Wait a minute, if it’s so great, why isn’t everybody already doing it?

I’ve spent a great deal of time agonizing over this question. I think the simple truth is A/B testing is still crossing the chasm of being understood for what it enables. It’s not easy to jump into. If you are just starting out, there’s a lot that can go wrong. 

Nascent Ecosystem

The ecosystem is not mature enough to do you many favors. In a multidisciplinary team already short on time, unless you get everybody fully bought in, it’ll only create more problems instead of creating the promised compounded learning and financial growth. Assuming you don’t have a loose couple hundred million bucks laying around like Apple or Microsoft to hire a team of experts to build your own system, that leaves you in a precarious situation.

Reputation Problem

A/B testing also has a reputation problem. It’s seen as a technical detail for data nerds. It’s seen as a mysterious process that some people praise as a holy grail. It’s believed to be a simplistic technique for seeing what different colors of a button do. It’s scoffed upon as a cop out for people who don’t want to do real user research. It’s criticized as a technique incrementalists use who lack vision. I’ve even encountered people who straight up don’t believe the math works.

Taking Flight

But at the end of the day, it is just a technique that enables you to prove differences as we examined in Part 1. That simple little technique added to your product development repertoire at the right level of abstraction is so incredibly powerful it slowly causes a paradigm shift (and you can speed it along). Having been there before, let me share with you exactly what that looks like so you can judge for yourself.
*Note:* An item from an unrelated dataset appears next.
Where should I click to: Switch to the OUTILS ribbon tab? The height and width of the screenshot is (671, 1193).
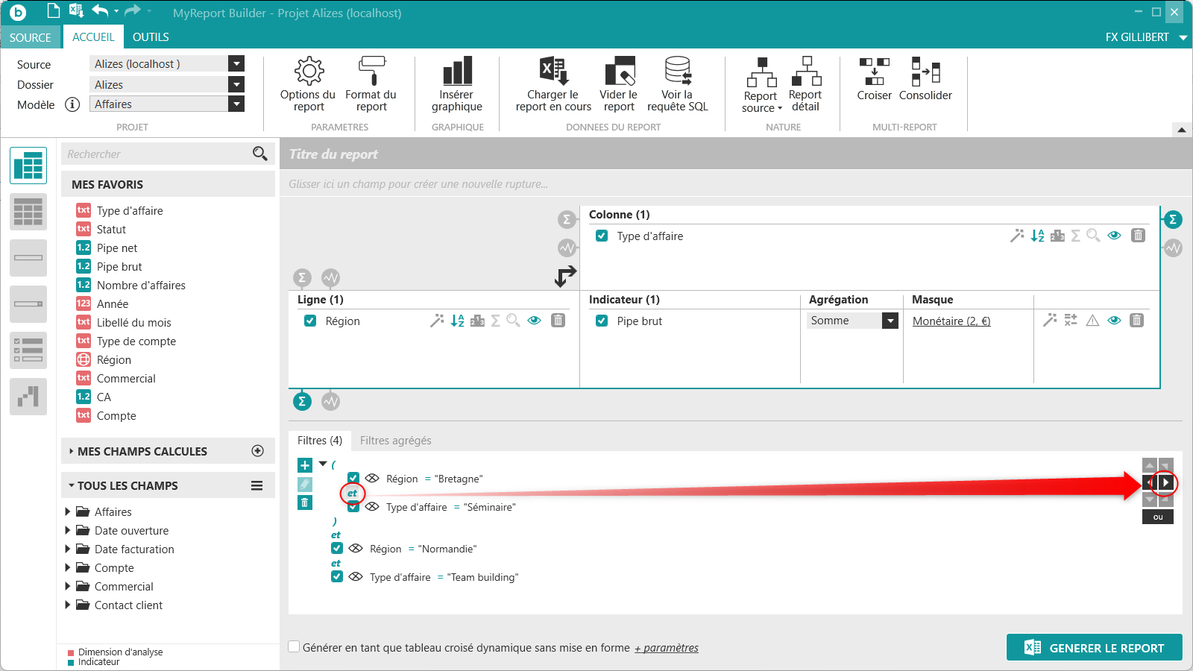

Gamifying product development

At my startup Asgard Analytics our mission is to bring the types of tools that corporate behemoths like Netflix and Amazon have to everyone, with 1 line of code. With them, you can gamify product development at your own company or just for yourself. Our current thesis to make the transition seamless is you need:

  1. Auto collection of absolutely all of the data that you have. 
    1. clicks, scrolls, UI that’s viewed, survey results, chat logs, sales transcripts, email opens, and so on
  2. Automatic A/B testing for all the changes you roll out.
  3. Auto generated metrics for every single thing that you have data about.
  4. Auto generated stories composed of your metrics to explain how different parts of your user base are affected by your changes.

Designers, product managers, engineers, sales people, and so on can understand these stories with ease and incorporate them into their workflow. You can even aggregate all the ongoing explorations monthly, quarterly, and yearly to provide different granularities of “situation reports” accessible to anyone on the frontlines all the way up to the CEO.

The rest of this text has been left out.